Luminescence characteristics of Dy3+ doped borofluoro-phosphate glasses for white emission applications

Abstract

The present work reports structural and luminescence studies on Dy3+ doped borofluorophosphate (BFPDY) glasses prepared with the chemical composition of (40-x)B2O3 + 30P2O5 + 10ZnF + 10K2O + 10BaO + xDy2O3, where x = 0.1, 0.2, 0.5 and 1 mol% by melt quenching technique. The structural and optical properties of the prepared glasses were analysed by means of XRD, FTIR, UV-V is absorption spectroscopy and photoluminescence emission and excitation spectra. XRD results confirm the amorphous nature of glass and FTIR studies reveals the presence of various stretching and bending vibrations of different structural units within the sample.

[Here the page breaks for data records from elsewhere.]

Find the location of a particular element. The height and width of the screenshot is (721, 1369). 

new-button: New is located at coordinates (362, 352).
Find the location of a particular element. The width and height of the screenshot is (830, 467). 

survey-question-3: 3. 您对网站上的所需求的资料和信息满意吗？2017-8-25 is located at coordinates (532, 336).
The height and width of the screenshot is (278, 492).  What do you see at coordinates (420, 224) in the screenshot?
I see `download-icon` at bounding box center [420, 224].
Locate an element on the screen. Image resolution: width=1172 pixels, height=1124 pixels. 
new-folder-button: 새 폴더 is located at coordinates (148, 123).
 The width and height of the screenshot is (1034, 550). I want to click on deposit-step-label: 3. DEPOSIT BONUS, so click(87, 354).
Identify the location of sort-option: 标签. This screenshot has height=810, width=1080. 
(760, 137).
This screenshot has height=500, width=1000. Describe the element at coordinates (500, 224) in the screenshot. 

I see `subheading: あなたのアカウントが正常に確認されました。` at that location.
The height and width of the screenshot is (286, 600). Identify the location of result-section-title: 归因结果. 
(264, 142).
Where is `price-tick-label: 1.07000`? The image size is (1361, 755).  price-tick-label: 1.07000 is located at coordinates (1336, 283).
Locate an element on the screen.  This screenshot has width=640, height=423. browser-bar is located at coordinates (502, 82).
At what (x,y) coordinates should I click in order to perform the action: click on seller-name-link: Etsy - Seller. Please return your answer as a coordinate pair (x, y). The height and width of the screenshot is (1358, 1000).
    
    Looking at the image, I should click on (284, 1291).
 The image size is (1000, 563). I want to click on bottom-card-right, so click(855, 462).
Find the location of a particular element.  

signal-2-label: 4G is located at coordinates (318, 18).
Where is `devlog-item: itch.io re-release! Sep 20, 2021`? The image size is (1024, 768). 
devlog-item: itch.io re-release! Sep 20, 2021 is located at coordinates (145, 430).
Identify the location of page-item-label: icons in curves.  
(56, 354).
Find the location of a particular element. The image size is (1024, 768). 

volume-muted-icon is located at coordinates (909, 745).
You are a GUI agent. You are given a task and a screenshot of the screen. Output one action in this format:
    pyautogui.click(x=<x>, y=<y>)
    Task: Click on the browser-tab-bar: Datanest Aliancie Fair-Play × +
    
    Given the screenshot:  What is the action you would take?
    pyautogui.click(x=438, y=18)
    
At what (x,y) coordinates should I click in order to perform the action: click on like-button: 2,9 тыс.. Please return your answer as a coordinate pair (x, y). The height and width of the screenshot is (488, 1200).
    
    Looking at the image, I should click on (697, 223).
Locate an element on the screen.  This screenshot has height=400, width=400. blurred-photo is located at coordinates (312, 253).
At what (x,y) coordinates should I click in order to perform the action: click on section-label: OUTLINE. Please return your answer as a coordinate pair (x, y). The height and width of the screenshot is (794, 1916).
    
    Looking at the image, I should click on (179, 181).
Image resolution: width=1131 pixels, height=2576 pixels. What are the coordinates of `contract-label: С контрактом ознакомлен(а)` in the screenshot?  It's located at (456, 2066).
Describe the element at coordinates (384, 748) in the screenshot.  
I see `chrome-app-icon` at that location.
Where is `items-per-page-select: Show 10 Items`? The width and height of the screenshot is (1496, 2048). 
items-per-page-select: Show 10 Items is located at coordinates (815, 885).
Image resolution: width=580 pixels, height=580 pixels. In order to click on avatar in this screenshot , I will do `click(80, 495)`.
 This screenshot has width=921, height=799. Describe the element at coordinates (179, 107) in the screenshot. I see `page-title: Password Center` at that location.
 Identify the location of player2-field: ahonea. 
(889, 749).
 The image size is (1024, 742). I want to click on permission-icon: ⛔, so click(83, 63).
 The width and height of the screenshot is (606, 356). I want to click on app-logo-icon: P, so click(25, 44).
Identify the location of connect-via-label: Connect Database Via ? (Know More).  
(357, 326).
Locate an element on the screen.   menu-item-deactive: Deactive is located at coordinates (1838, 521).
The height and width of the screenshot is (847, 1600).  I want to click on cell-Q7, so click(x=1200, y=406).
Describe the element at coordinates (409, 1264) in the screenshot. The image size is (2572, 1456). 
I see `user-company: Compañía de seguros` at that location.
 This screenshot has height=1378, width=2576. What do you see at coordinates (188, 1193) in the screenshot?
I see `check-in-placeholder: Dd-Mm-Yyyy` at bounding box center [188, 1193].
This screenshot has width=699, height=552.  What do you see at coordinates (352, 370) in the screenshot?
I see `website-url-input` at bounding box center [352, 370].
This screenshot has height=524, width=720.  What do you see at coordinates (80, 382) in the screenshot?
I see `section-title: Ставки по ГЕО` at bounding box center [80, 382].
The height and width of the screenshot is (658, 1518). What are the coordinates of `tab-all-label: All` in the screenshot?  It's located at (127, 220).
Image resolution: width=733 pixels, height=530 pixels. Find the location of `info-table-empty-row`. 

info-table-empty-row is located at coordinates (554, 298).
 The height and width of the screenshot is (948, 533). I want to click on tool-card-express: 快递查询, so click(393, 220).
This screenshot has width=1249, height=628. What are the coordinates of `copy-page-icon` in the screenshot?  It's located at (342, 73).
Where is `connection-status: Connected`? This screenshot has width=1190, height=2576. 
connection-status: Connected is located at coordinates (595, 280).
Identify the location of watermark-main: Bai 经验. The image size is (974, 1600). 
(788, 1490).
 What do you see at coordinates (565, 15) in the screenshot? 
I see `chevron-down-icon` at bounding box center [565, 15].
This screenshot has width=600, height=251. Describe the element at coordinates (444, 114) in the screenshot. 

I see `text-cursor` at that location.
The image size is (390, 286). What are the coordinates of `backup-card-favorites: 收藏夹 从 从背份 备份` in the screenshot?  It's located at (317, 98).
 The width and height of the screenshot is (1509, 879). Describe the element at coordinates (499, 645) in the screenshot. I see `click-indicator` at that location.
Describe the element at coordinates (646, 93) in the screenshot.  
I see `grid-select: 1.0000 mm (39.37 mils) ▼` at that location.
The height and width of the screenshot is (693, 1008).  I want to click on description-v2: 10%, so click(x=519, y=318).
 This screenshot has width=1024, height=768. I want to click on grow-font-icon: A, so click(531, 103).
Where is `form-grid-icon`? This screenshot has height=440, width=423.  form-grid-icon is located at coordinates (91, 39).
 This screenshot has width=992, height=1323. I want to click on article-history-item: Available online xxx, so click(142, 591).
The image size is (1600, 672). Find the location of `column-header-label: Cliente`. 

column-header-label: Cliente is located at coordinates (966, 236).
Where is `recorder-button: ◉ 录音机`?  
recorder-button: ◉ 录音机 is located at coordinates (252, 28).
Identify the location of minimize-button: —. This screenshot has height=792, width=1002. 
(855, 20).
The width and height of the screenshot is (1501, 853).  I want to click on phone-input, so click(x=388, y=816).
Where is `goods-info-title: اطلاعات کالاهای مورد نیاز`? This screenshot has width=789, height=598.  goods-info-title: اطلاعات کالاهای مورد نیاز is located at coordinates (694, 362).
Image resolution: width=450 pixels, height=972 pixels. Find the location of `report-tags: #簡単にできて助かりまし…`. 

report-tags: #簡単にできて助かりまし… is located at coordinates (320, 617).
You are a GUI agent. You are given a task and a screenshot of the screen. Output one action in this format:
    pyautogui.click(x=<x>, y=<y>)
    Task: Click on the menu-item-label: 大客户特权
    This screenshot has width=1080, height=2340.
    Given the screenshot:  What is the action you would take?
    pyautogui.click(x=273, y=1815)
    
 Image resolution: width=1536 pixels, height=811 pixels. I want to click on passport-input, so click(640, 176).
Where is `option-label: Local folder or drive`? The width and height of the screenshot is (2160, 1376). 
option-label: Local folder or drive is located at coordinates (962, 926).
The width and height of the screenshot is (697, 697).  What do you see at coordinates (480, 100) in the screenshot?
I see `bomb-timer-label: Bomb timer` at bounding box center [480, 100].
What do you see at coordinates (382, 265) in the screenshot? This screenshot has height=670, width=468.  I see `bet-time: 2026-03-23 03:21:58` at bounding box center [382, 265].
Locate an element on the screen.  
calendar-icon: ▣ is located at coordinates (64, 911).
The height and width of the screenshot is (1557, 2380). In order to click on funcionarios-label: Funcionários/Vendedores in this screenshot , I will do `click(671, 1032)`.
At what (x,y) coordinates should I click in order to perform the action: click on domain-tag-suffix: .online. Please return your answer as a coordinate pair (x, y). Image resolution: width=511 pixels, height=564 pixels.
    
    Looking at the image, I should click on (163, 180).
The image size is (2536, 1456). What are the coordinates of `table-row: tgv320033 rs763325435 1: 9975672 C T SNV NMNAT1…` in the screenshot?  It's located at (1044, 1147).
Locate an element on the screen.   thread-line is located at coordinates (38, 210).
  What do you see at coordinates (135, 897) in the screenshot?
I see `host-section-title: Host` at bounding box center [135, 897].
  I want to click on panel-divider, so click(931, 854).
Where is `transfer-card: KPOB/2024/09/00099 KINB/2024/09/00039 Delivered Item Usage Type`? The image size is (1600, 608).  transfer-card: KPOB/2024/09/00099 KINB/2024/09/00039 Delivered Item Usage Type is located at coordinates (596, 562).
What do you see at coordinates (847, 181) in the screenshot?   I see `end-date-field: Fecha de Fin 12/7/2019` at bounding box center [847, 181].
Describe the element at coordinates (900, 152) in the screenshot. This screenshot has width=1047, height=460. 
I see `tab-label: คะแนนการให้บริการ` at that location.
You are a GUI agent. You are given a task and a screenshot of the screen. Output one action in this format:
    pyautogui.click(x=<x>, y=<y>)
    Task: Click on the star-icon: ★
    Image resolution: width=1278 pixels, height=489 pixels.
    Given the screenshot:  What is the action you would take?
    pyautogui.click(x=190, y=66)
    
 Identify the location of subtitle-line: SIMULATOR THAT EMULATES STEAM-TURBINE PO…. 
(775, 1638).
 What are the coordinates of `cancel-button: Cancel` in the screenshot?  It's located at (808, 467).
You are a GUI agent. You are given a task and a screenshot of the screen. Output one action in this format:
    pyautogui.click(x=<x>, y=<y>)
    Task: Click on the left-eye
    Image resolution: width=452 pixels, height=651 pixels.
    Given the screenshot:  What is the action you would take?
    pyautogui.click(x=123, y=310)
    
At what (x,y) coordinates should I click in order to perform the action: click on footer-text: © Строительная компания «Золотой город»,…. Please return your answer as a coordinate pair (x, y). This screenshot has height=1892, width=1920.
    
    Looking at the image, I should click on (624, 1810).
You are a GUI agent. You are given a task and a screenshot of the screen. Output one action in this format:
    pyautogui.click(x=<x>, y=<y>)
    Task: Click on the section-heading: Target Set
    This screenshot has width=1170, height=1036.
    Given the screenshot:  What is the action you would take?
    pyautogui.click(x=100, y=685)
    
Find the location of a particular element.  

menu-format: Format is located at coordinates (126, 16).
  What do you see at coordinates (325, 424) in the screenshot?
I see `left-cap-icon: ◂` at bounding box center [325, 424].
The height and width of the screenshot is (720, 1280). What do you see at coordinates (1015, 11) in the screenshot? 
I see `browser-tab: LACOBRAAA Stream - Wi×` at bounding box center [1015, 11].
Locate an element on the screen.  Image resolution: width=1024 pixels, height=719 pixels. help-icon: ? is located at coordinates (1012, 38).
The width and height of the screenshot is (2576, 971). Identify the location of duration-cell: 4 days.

The optical absorption spectrum has been recorded at room temperature and different absorption transitions were obtained and it is found that the transition via 6H15/2→6P7/2 is more prominent. From the absorption spectrum, optical band gap energy, nephelauxetic ratio (β) and the bonding parameter (δ) were determined. Excitation spectrum was recorded in the region 300-500 nm by monitoring emission at 572 nm and characteristic excitation bands were observed. The band at 348 nm arising through the transition 6H15/2→6P7/2 shows maximum intensity. The photoluminescence spectra of the fitted glasses have been recorded at an excitation wavelength of 348 nm and the spectra contain two intense emission bands in the blue (483 nm) and yellow (572 nm) regions and a weak band in the red region (663 nm). Concentration dependent variations in emission intensities were analysed. It is observed from the emission spectra that the luminescence intensity increases with the increase in Dy3+ ion content up to 0.5 mol% beyond that it decreases due to luminescence quenching. The Y/B intensity ratio by varying the concentration of Dy2O3 is also studied. The emission intensity were characterized through Commission International d'Eclairage (CIE) 1931 chromaticity diagram to explore its suitability for white light emission applications.